(What you have to do) Could you reproduce every row below with "GUI agent" replaced by "interface agent" and everything else left unchanged?

## begin

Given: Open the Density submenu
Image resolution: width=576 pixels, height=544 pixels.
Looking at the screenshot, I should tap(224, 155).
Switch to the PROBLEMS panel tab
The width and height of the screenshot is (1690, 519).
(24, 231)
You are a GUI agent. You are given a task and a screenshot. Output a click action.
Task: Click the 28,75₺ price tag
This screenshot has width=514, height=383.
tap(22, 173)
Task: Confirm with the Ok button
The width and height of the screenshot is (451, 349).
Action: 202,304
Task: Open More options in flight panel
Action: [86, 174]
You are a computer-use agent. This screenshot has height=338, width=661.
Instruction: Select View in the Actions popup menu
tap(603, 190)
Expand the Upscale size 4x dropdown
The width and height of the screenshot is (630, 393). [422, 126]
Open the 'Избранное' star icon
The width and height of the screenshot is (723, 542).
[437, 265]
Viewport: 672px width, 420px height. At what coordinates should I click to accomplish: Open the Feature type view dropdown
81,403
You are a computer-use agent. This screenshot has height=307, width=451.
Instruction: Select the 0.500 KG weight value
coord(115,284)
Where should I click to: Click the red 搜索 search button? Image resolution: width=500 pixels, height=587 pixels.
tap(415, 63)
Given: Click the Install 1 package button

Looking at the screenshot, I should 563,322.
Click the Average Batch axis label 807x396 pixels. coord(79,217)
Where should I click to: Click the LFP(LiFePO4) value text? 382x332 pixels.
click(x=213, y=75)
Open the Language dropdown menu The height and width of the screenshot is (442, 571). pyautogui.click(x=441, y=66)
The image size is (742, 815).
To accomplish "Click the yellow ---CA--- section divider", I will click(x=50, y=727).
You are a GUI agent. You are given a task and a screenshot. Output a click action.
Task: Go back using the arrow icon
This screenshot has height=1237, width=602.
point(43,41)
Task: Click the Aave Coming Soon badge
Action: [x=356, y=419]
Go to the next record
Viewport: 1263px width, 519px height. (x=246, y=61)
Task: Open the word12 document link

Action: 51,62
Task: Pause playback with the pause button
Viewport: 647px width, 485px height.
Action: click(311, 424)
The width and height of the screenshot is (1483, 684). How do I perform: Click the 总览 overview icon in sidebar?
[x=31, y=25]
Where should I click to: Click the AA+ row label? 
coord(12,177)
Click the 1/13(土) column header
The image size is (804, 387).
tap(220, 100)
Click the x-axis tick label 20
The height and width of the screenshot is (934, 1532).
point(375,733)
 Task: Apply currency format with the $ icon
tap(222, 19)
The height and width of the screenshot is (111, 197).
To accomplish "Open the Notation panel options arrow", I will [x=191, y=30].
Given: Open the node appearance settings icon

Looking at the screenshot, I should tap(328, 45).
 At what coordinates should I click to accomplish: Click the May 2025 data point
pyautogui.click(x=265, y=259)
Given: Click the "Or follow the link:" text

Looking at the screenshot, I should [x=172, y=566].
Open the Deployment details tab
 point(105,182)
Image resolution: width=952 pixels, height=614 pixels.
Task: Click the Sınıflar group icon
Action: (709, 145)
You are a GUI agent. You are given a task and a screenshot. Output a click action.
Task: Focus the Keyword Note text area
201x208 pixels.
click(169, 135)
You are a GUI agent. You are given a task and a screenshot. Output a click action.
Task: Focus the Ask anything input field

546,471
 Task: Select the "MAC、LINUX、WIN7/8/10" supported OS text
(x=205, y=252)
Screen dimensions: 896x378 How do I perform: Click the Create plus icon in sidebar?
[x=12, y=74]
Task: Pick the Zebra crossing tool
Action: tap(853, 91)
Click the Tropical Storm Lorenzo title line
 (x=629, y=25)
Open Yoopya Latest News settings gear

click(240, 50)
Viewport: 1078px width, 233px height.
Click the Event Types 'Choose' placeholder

## end

(Solution below)
Given: Open the Density submenu
Image resolution: width=576 pixels, height=544 pixels.
Looking at the screenshot, I should tap(224, 155).
Switch to the PROBLEMS panel tab
The width and height of the screenshot is (1690, 519).
(24, 231)
You are a interface agent. You are given a task and a screenshot. Output a click action.
Task: Click the 28,75₺ price tag
This screenshot has width=514, height=383.
tap(22, 173)
Task: Confirm with the Ok button
The width and height of the screenshot is (451, 349).
Action: 202,304
Task: Open More options in flight panel
Action: [86, 174]
You are a computer-use agent. This screenshot has height=338, width=661.
Instruction: Select View in the Actions popup menu
tap(603, 190)
Expand the Upscale size 4x dropdown
The width and height of the screenshot is (630, 393). [422, 126]
Open the 'Избранное' star icon
The width and height of the screenshot is (723, 542).
[437, 265]
Viewport: 672px width, 420px height. At what coordinates should I click to accomplish: Open the Feature type view dropdown
81,403
You are a computer-use agent. This screenshot has height=307, width=451.
Instruction: Select the 0.500 KG weight value
coord(115,284)
Where should I click to: Click the red 搜索 search button? Image resolution: width=500 pixels, height=587 pixels.
tap(415, 63)
Given: Click the Install 1 package button

Looking at the screenshot, I should 563,322.
Click the Average Batch axis label 807x396 pixels. coord(79,217)
Where should I click to: Click the LFP(LiFePO4) value text? 382x332 pixels.
click(x=213, y=75)
Open the Language dropdown menu The height and width of the screenshot is (442, 571). pyautogui.click(x=441, y=66)
The image size is (742, 815).
To accomplish "Click the yellow ---CA--- section divider", I will click(x=50, y=727).
You are a interface agent. You are given a task and a screenshot. Output a click action.
Task: Go back using the arrow icon
This screenshot has height=1237, width=602.
point(43,41)
Task: Click the Aave Coming Soon badge
Action: [x=356, y=419]
Go to the next record
Viewport: 1263px width, 519px height. (x=246, y=61)
Task: Open the word12 document link

Action: 51,62
Task: Pause playback with the pause button
Viewport: 647px width, 485px height.
Action: click(311, 424)
The width and height of the screenshot is (1483, 684). How do I perform: Click the 总览 overview icon in sidebar?
[x=31, y=25]
Where should I click to: Click the AA+ row label? 
coord(12,177)
Click the 1/13(土) column header
The image size is (804, 387).
tap(220, 100)
Click the x-axis tick label 20
The height and width of the screenshot is (934, 1532).
point(375,733)
 Task: Apply currency format with the $ icon
tap(222, 19)
The height and width of the screenshot is (111, 197).
To accomplish "Open the Notation panel options arrow", I will [x=191, y=30].
Given: Open the node appearance settings icon

Looking at the screenshot, I should tap(328, 45).
 At what coordinates should I click to accomplish: Click the May 2025 data point
pyautogui.click(x=265, y=259)
Given: Click the "Or follow the link:" text

Looking at the screenshot, I should [x=172, y=566].
Open the Deployment details tab
 point(105,182)
Image resolution: width=952 pixels, height=614 pixels.
Task: Click the Sınıflar group icon
Action: (709, 145)
You are a interface agent. You are given a task and a screenshot. Output a click action.
Task: Focus the Keyword Note text area
201x208 pixels.
click(169, 135)
You are a interface agent. You are given a task and a screenshot. Output a click action.
Task: Focus the Ask anything input field

546,471
 Task: Select the "MAC、LINUX、WIN7/8/10" supported OS text
(x=205, y=252)
Screen dimensions: 896x378 How do I perform: Click the Create plus icon in sidebar?
[x=12, y=74]
Task: Pick the Zebra crossing tool
Action: tap(853, 91)
Click the Tropical Storm Lorenzo title line
 (x=629, y=25)
Open Yoopya Latest News settings gear

click(240, 50)
Viewport: 1078px width, 233px height.
Click the Event Types 'Choose' placeholder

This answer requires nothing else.